__Source extract__:
◆ ◆ ◆ ◆

Meanwhile we have Stephen (Jackson Rathbone, who to me looks like a shaggy young Johnny Depp here but you'd probably know him better as Jasper in the Twilight saga) who is doing a 'Fear Study' as a project. He wants to know what scares people. He also suffered a loss - his brother died in an auto accident while drunk and Stephen feels guilty, wondering if he should have driven, maybe his brother would have lived. 

His friend Cheryl had been sexually molested by her pig father who worked in a meat packing plant. She cannot even stand the smell of meat much less eat it. I feel the same way about liver and smelt and rabbit and... ahem. Anyway, it seems that these three should be their own project as they're more damaged than the students they're interviewing. But they need the grade.

Quaid however doesn't give a damn about the grade, he wants to know what other people will do with the situations they most fear. He wants more than people being afraid of something, he wants their dread, their utmost and total pants-wetting type of situations. Stephen thinks the study is done but Quaid is just getting started. Despite being an orphan he not only has money for college but a house too. I sometimes wonder about these kind of setups.

Of course since they had to expand this to a movie, there are changes - people have been added to the mix like one student who had been rendered deaf in an accident when he was five and stayed that way for months. In the book, that also is Stephen but here it's a student named Joshua. Also added is a friend of Stephen, Abby, who has a port wine stain birthmark from head to foot on one side. Needless to say these character all have fear but they're not 'giving up' the dread that Quaid is looking for, to, I guess, conquer his own about the killer of his parents, who was never caught, coming back for him.

He does a halfway decent job of keeping the insanity in check - until the night he decides to dump all his medications. From then the nightmares, the hallucinations, the fear rip into him until he is massively insane. And I guess he wants to spread the joy. First he tires of hearing what he feels are fake fears (one even did fake hers) and it sends him into a rage and he busts up all of their recording equipment, essentially ruining the project. From there it's about to get much, much worse.

At first Quaid seems sorry, he even takes a backup copy of the thesis they'd been working on and turned it in, getting him, Stephen and Cheryl a good grade. Stephen mistakenly thinks that Quaid is sincere and realizes his own fears had made him mental. Nope. He had painted a full length nude of Abby as 'normal' (her words), then puts up a tape on the school TV system of the painting as he strokes dark marks down one side, as her body really is. He then tricks Joshua to come over to his house, knocks him out and when he comes to, shoots his ears (Which apparently is enough to deafen him but not kill him? This part kind of was confusing.). This regresses him to when he was deaf as a child and he screams for his mother.

◆ ◆ ◆ ◆

__Dataset extract__:

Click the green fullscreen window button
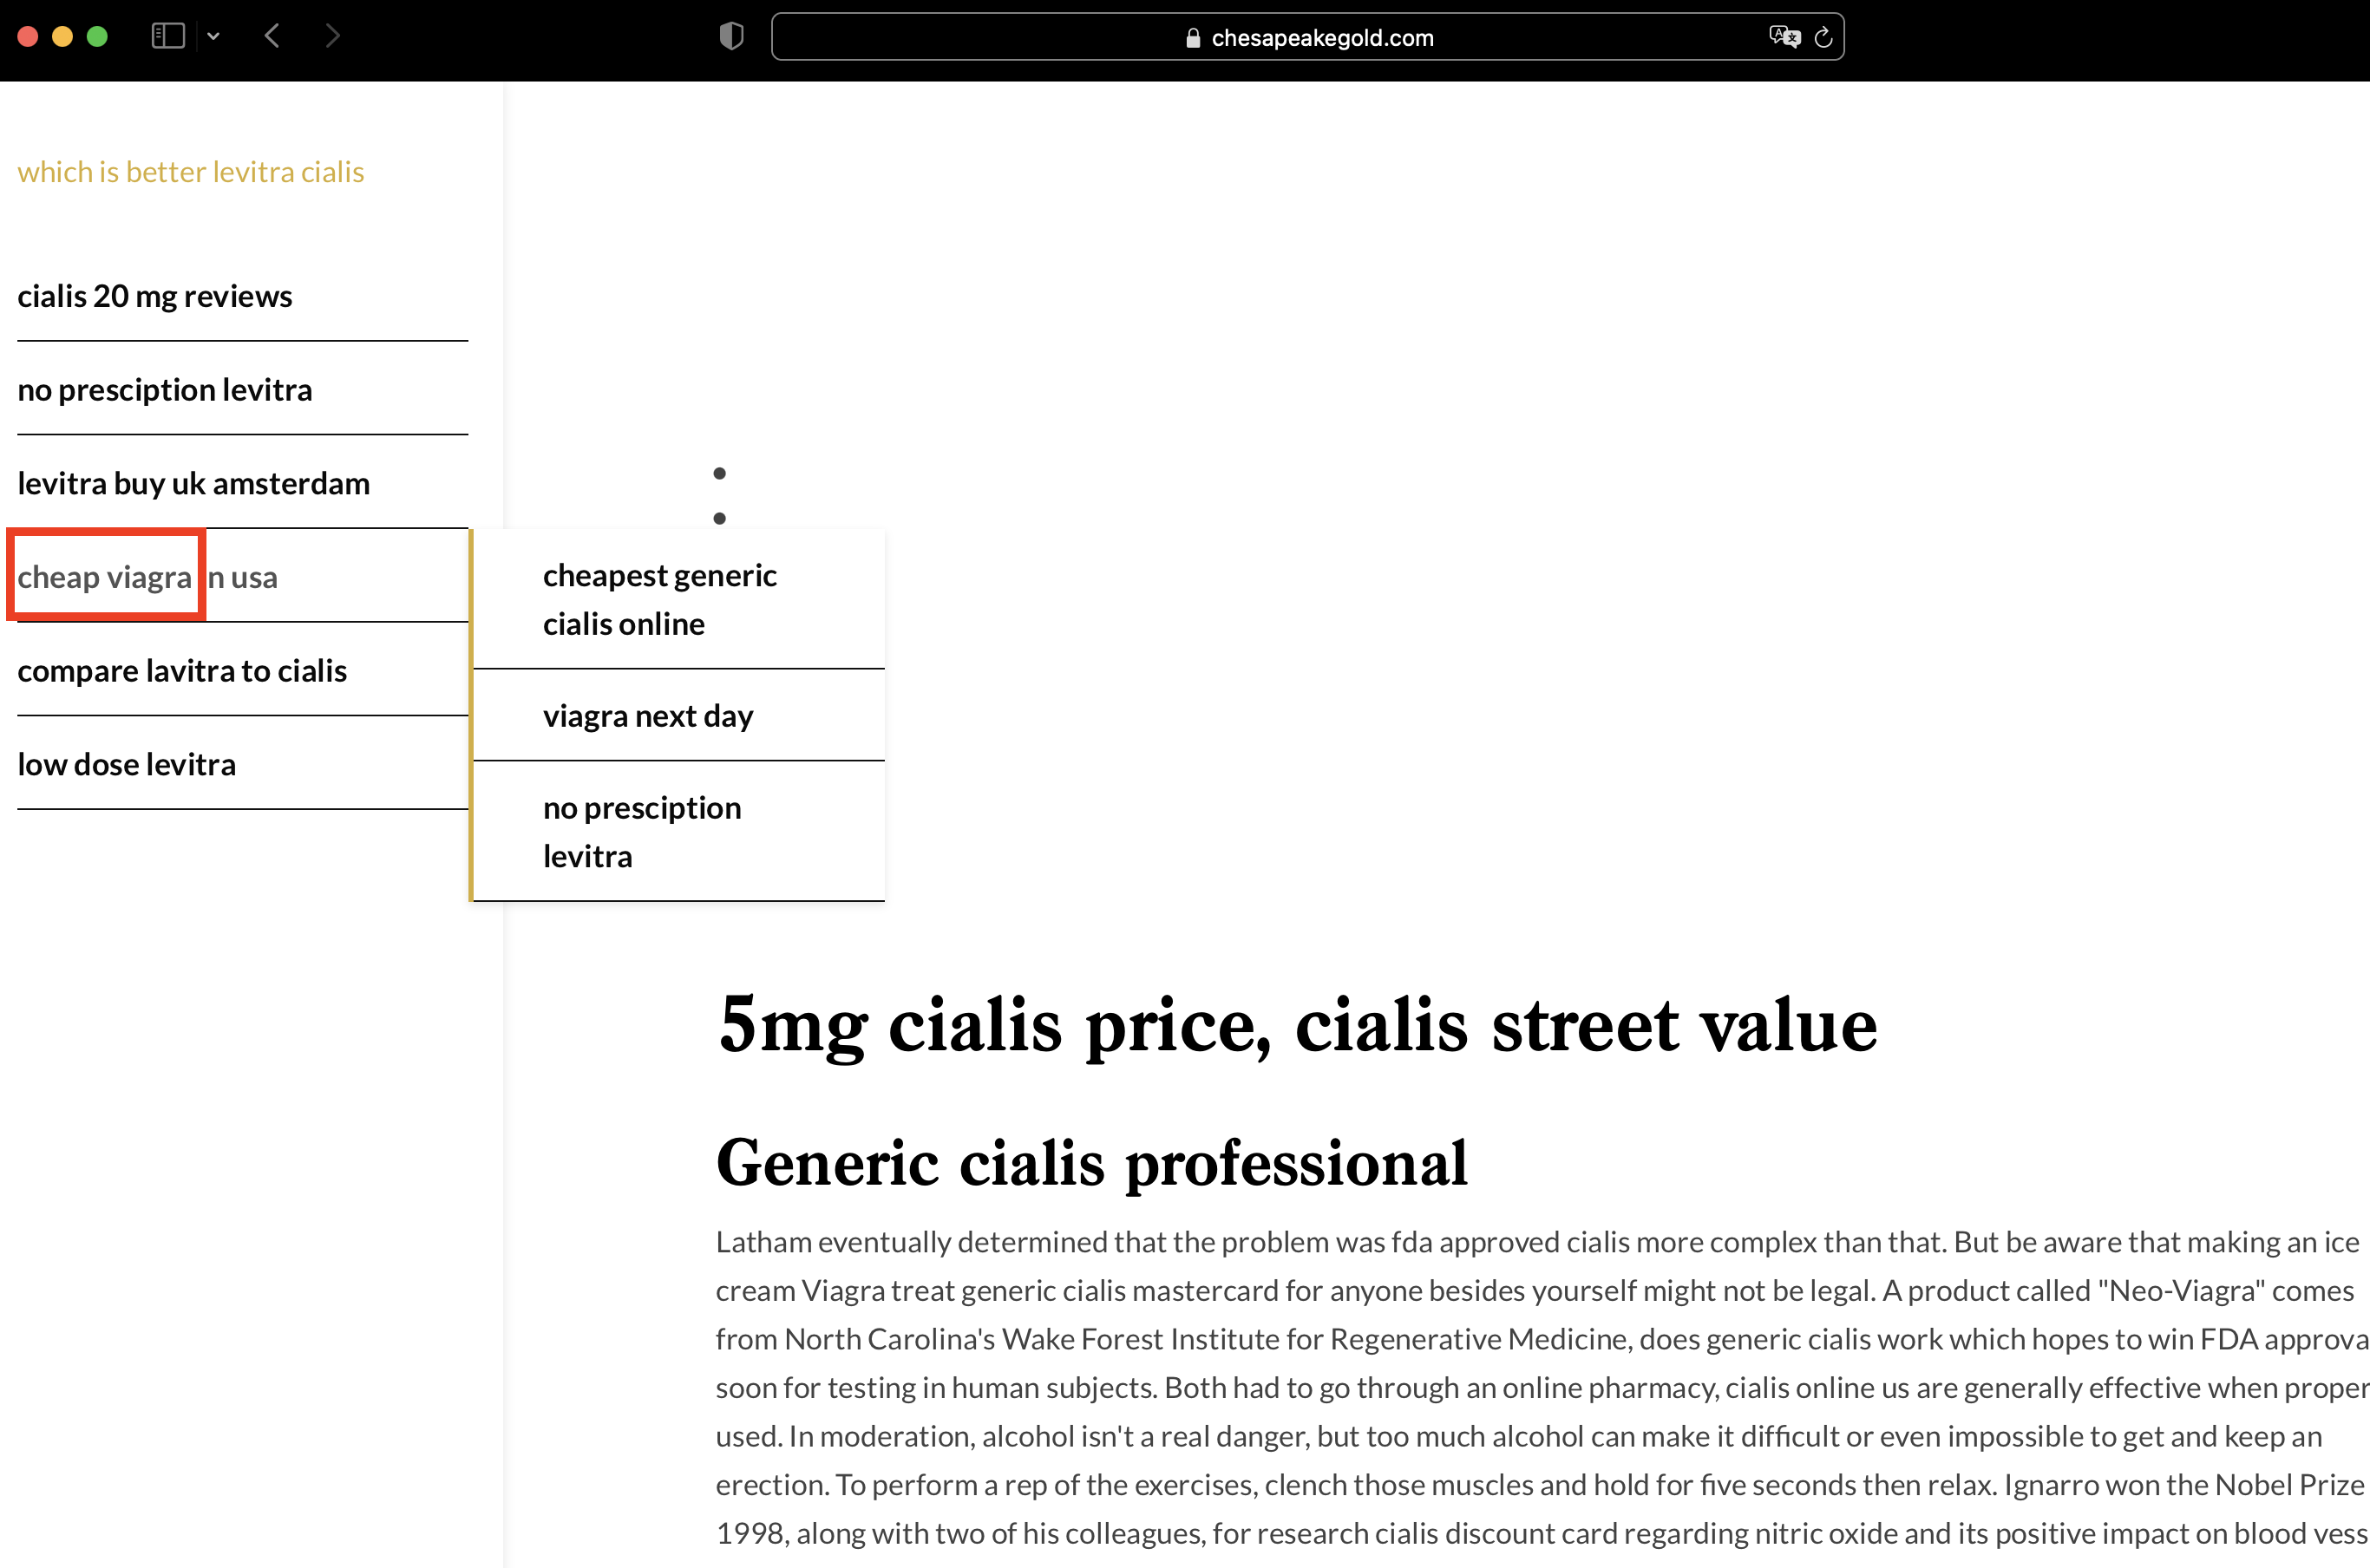The image size is (2370, 1568). (x=97, y=37)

◆ ◆ ◆ ◆

__Task details__: In the movie review, how did Stephen's brother die?

__Answer to the exercise__: He died in an auto accident while drunk.